Minggu, 14 Februari 2016

Koran Jakarta - Super Tucano dan Skema Offset

Super Tucano dan Skema Offset

OLEH BIMO JOGA SASONGKO, BSAE, MSEIE, MBA

Kecelakaan pesawat tempur taktis milik TNI AU jenis Super Tucano TT-3108 di Malang jadi musibah memilukan. Ini sekaligus pelajaran sangat berharga terkait pengadaan dan pngelolaan alutsista mandiri. Musibah beruntun pesawat TNI AU akhir-akhir ini perlu dicari akar persoalannya.

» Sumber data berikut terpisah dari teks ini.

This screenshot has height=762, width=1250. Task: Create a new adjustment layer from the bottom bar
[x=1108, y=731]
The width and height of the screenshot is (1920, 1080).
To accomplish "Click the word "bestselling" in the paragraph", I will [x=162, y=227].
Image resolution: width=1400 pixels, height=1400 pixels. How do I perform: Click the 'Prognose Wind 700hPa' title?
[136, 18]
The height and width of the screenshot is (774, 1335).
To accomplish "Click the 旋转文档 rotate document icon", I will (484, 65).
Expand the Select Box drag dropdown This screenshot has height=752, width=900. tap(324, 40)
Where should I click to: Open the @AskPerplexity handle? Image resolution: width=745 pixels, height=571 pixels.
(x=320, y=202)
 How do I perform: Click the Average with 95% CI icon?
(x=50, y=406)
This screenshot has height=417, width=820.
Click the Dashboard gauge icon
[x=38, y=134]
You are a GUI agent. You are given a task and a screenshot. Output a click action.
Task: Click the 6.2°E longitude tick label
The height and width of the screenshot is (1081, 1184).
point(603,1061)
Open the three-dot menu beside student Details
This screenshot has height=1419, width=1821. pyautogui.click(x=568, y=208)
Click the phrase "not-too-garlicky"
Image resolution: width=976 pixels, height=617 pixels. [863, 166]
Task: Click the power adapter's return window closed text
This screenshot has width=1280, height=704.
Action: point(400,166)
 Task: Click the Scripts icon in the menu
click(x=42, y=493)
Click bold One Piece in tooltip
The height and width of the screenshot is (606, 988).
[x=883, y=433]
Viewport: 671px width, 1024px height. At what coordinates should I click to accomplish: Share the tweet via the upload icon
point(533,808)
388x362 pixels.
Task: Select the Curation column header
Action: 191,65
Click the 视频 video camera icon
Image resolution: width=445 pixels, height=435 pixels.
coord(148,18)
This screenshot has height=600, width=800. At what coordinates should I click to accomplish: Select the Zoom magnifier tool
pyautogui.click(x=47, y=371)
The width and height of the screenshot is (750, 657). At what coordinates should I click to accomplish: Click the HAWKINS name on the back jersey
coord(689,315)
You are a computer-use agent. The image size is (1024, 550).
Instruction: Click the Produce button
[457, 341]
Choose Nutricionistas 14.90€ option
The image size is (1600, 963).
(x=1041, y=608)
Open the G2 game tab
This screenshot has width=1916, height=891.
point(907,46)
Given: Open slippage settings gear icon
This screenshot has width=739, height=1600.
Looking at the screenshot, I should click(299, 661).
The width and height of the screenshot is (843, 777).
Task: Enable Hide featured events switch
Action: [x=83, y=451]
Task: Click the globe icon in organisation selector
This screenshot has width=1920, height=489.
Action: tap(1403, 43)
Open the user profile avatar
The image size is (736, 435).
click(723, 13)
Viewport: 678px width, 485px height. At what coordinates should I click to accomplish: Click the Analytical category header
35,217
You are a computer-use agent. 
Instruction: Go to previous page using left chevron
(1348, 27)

Pembelian pesawat militer dari luar negeri harus dipikirkan dan dipersiapkan secara matang  sesuai dengan sistem penerbangan nasional.  Mestinya kontrak pembelian satu skuadron (16 pesawat) Super Tucano  pada 2010 seharga 1,3 triliun rupiah disertai skema offset bagi industri dalam negeri dan offset SDM penerbangan.

Super Tucano merupakan pesawat berkemampuan counter insurgency (Coin) atau pesawat antiperang gerilya buatan Embraer Defense System, Brasil. Pesawat ini  pengganti pesawat Coin  TNI AU yang  sudah tua sejenis OV-10 Bronco. Pesawat dengan grafis bergambar moncong hiu itu untuk memberi penghormatan jenis pesawat tempur Mustang P-51 yang  sangat berjasa pada awal kemerdekaan.

Pengadaan pesawat  untuk keperluan penerbangan sipil maupun militer sebaiknya  mengedepankan praktik offset atau imbal balik. Bentuk offset sebaiknya terkait  pengembangan SDM penerbangan. Sebab  saat ini Indonesia  kekurangan SDM penerbangan baik  mendukung operasional maskapai  maupun  terkait  industri penerbangan  Tanah Air seperti PT Dirgantara Indonesia (PT DI).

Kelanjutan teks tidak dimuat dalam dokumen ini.